Many believe that it’s the greatest television series of all time. And it established HBO, who’d experienced some prior success with the prison drama Oz, as the go-to spot for hour-long dramas of depth and nuance that felt like individual feature films that became connected to larger story arcs.
From that opening episode, you knew you were entering something different with the hypnotic theme song that rode into its pulsating beat with, “Woke up this morning, got yourself a gun…”
Tony boasts that he’s a waste-management consultant as the series kicks off, but as the de facto head of the Di Meo crime family, he and his cronies have their grubby hands in innumerable criminal enterprises that stretch from New Jersey’s docks to construction jobs, labor unions, an “executive card game,” sports books, loan-sharking, protection rackets, truck hijackings, urban renewal property scams, stolen goods and a strip club named “The Bada Bing” just to name a few.
If you’ve never seen The Soprano’s, it’s required viewing.

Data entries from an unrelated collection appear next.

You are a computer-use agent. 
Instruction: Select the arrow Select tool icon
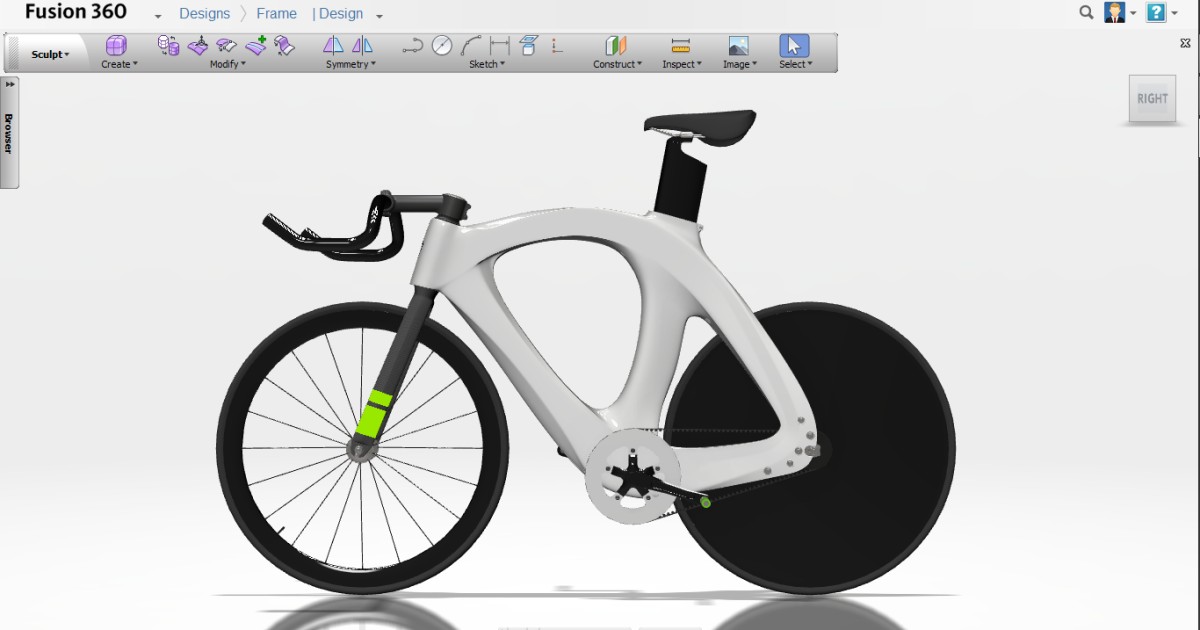click(795, 44)
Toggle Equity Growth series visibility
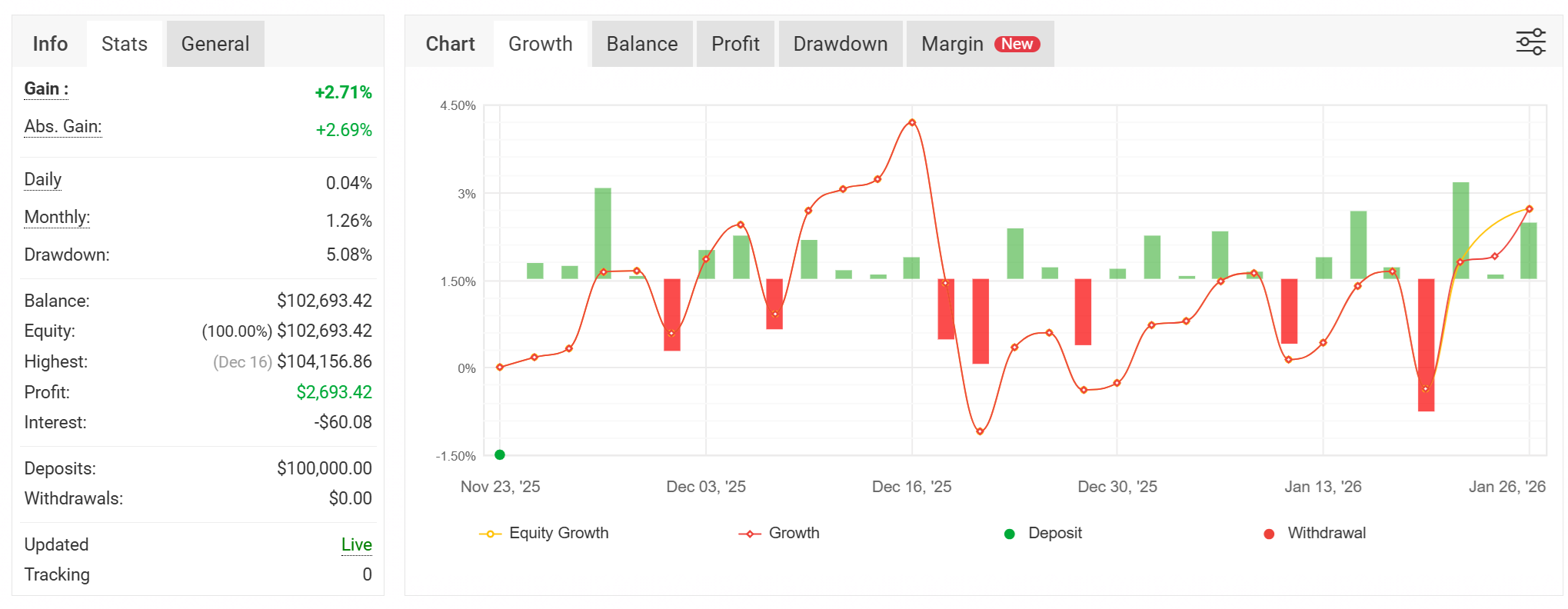 [x=558, y=533]
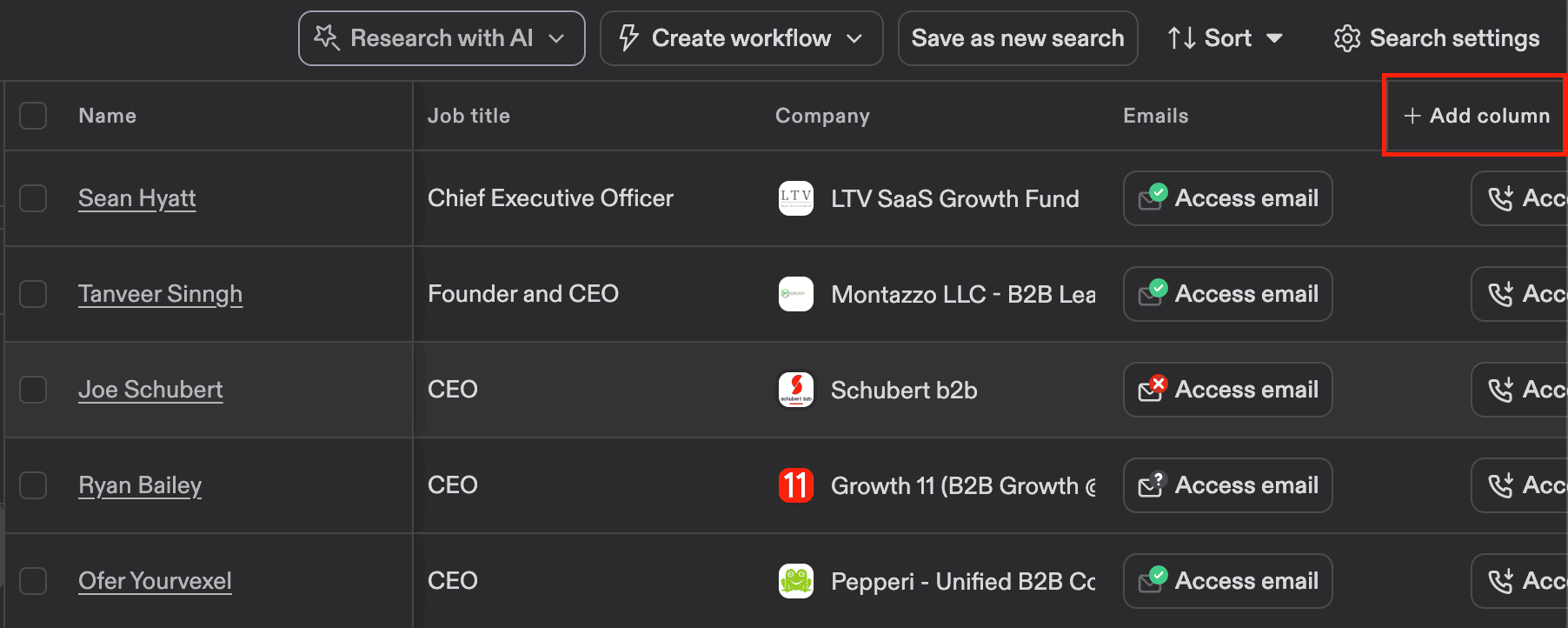This screenshot has width=1568, height=628.
Task: Click the Research with AI sparkle icon
Action: tap(327, 37)
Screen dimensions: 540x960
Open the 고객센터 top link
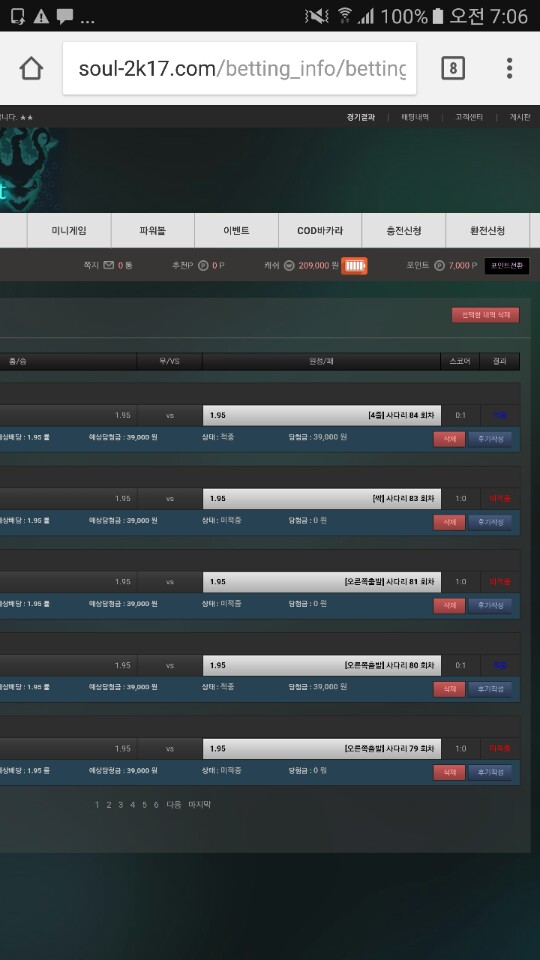[x=469, y=117]
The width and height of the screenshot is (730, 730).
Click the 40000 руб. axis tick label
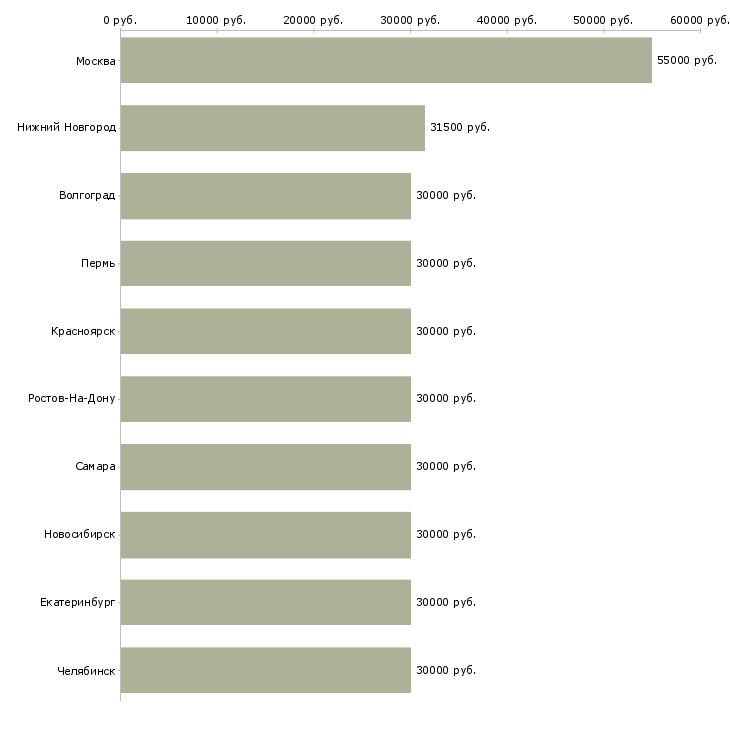pyautogui.click(x=507, y=20)
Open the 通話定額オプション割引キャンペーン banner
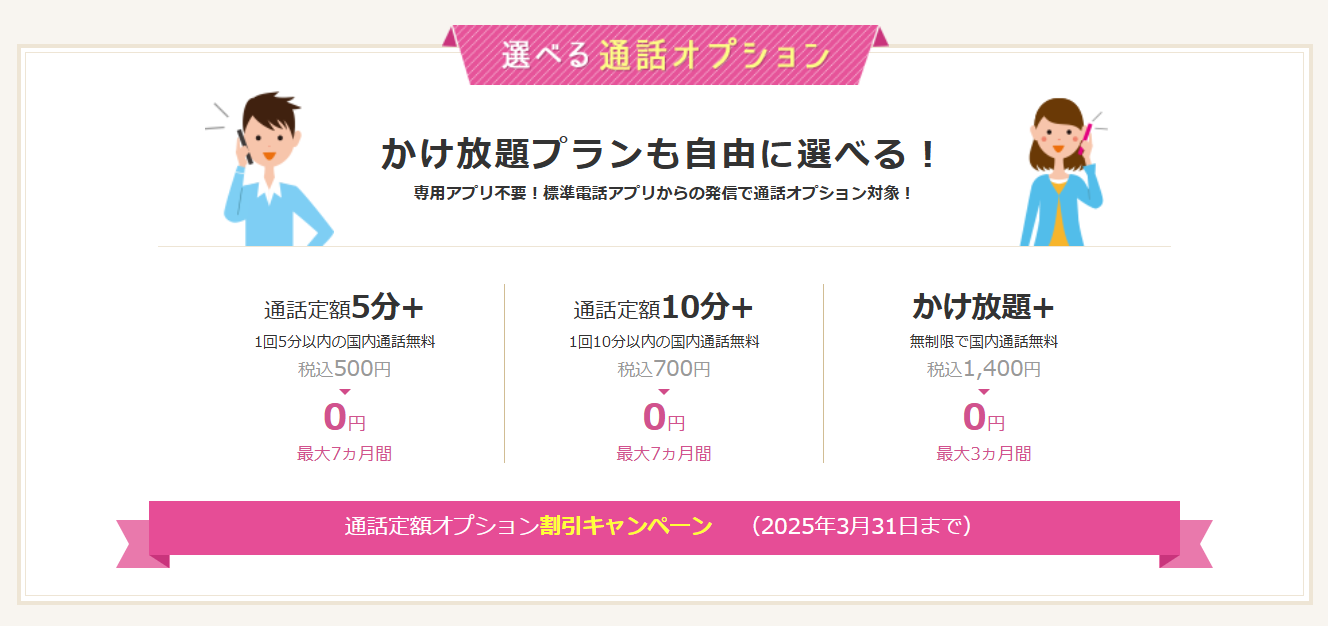Viewport: 1328px width, 626px height. (x=664, y=528)
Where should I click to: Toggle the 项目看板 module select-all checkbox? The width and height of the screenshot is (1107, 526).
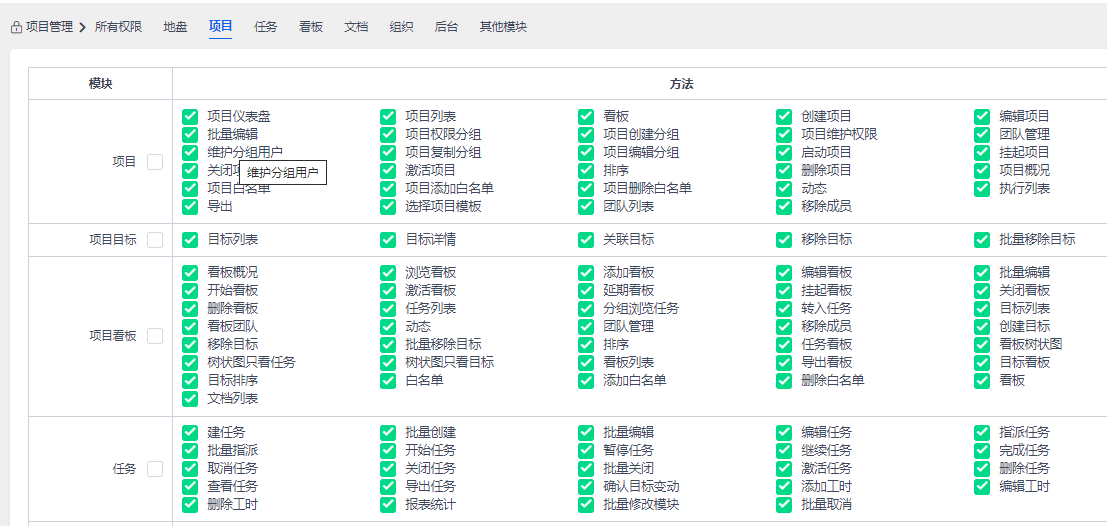pyautogui.click(x=155, y=336)
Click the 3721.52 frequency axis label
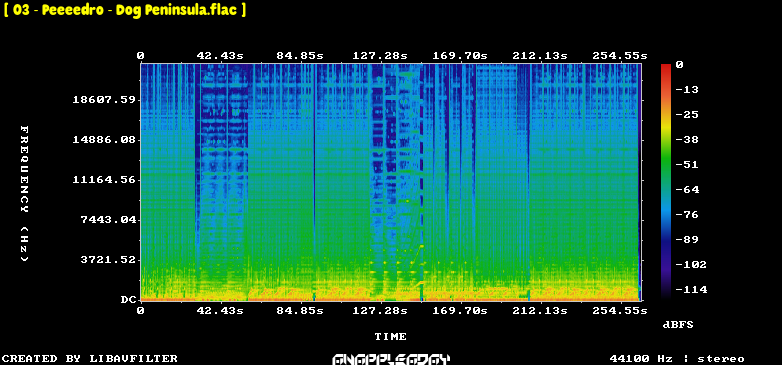 tap(108, 260)
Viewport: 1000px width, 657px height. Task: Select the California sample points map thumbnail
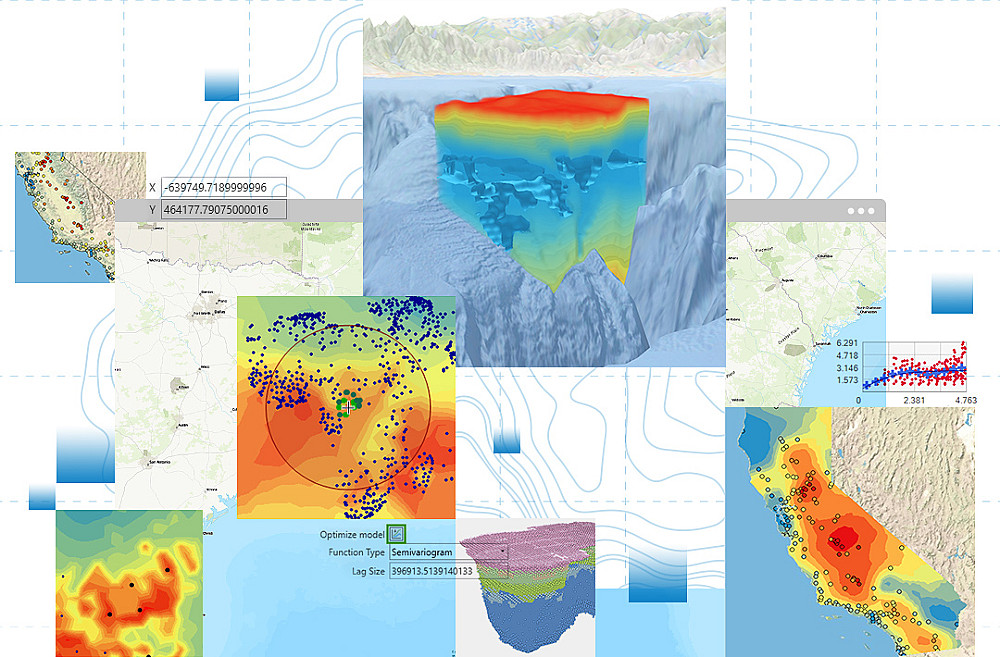80,217
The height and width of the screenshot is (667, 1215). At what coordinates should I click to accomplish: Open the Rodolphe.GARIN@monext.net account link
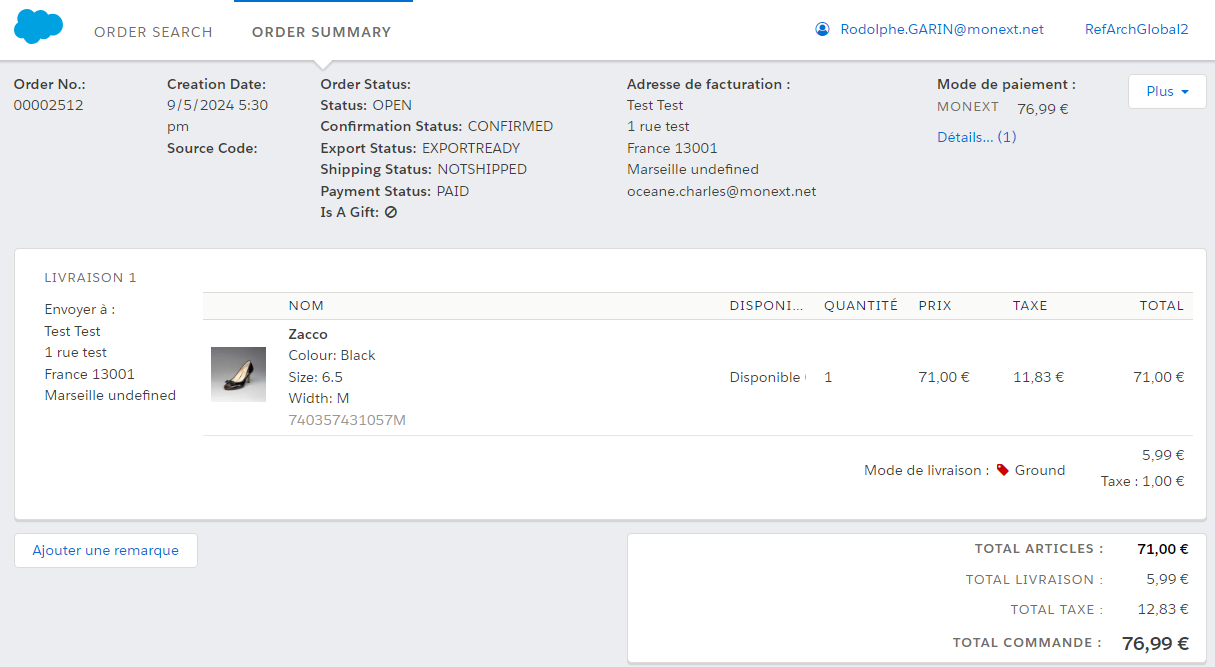coord(941,30)
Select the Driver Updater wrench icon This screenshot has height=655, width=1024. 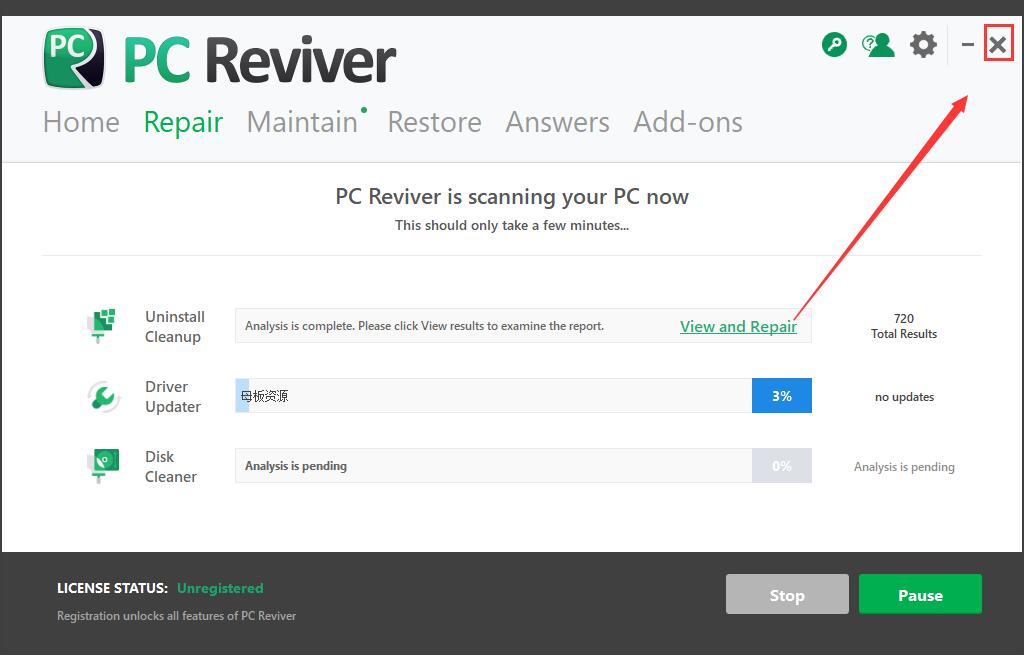[101, 396]
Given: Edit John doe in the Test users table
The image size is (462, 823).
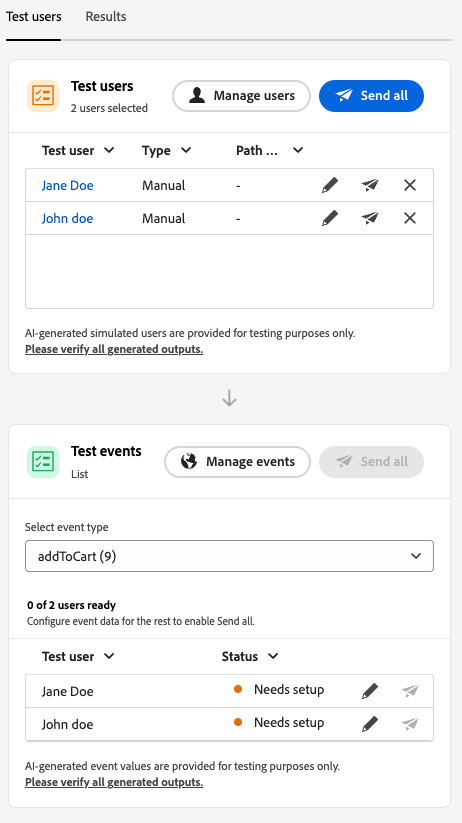Looking at the screenshot, I should (x=330, y=218).
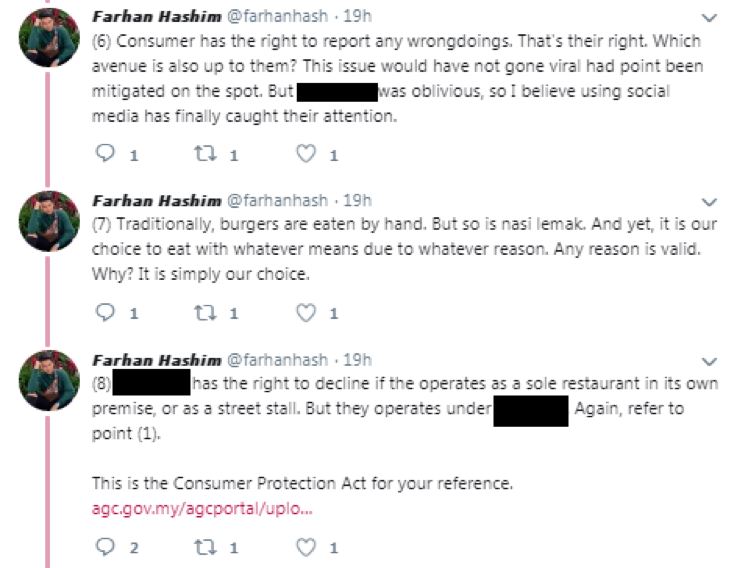
Task: Open dropdown chevron on tweet (6)
Action: click(x=710, y=18)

The writing, characters, cinematography, acting and dialogue blend together effortlessly. Somehow, as the depth of Tony’s sinister character is exposed he becomes likable, yet at the same time disgusting.
Much like The Wire, HBO’s other phenomenal offering, The Sopranos unwinds like the great American visual novel, stunning in its weaving of both high-end drama and side-splitting comedy.
The main characters are unforgettable, even 20 years removed from their debut. From Tony and his wife Carmela, on through Pauli Walnuts, Ralph Cifaretto, Janice, Christopher Maltisante, Adriana La Cerva, Bobby Bacala, Uncle Junior, Silvio, Big Pussy, Livia, Richie Aprile, Artie Bucco, Johnny Sack, Phil Leotardo, Tony Blundetto, Vito Spatafore and a few others, a large tapestry is woven that provides some incredibly sincere moments when removed from the standard idiocy, brutality and violence.
“Hope comes in many forms,” Dr. Melfi tells Tony in one of their first sessions.
“Well, who’s got the time for that?” he says in response.
If you’ve never seen a single episode of the show and want to get a taste of its brilliance, “The Pine Barrens” installment from season 3 delivers on every level imaginable.
The story of Paulie and Christopher getting lost in the woods after a botched killing that erupted unexpectedly is the perfect example of the show’s dark sense of humor. When Christopher says, “His apartment looked like shit,” within the context of what was actually going down and after receiving some critical information from Tony, it’s difficult to reconcile the laughter that bubbles up inside you, given the circumstances they’ve put themselves in.
And in many ways, The Pine Barrens foreshadowed the fact that every situation wasn’t always going to be neatly wrapped up, there’d always be some lingerings that a full closure wasn’t coming, nor was it necessary.
Other must-see episodes include “College” from the first season, when Tony takes his daughter Meadow on a tour of New England colleges and runs into an associate that’s now hiding out in witness protection. And then there’s “Bust Out” from season 2, where Tony destroys a former high school buddy that got in over his head with gambling debts.
“Pie-O-My,” from season 4, is shocking in its diametrical positions of love and gut-wrenching brutality when Tony falls in love with a racehorse that Ralphie has other plans for.
https://www.youtube.com/watch?v=IJ3bh49yW50
The Sopranos ushered in a new era for the mafia genre through its depiction of modern day life in the suburbs, the trappings of criminal wealth and power, its exploration of mental illness, along with Italian family dynamics and gender roles.
Following its initial airing 20 years ago, The New York Times stated, “[The Sopranos] just may be the greatest work of American popular culture of the last quarter century.”
And now 20 years later, that rings true even louder.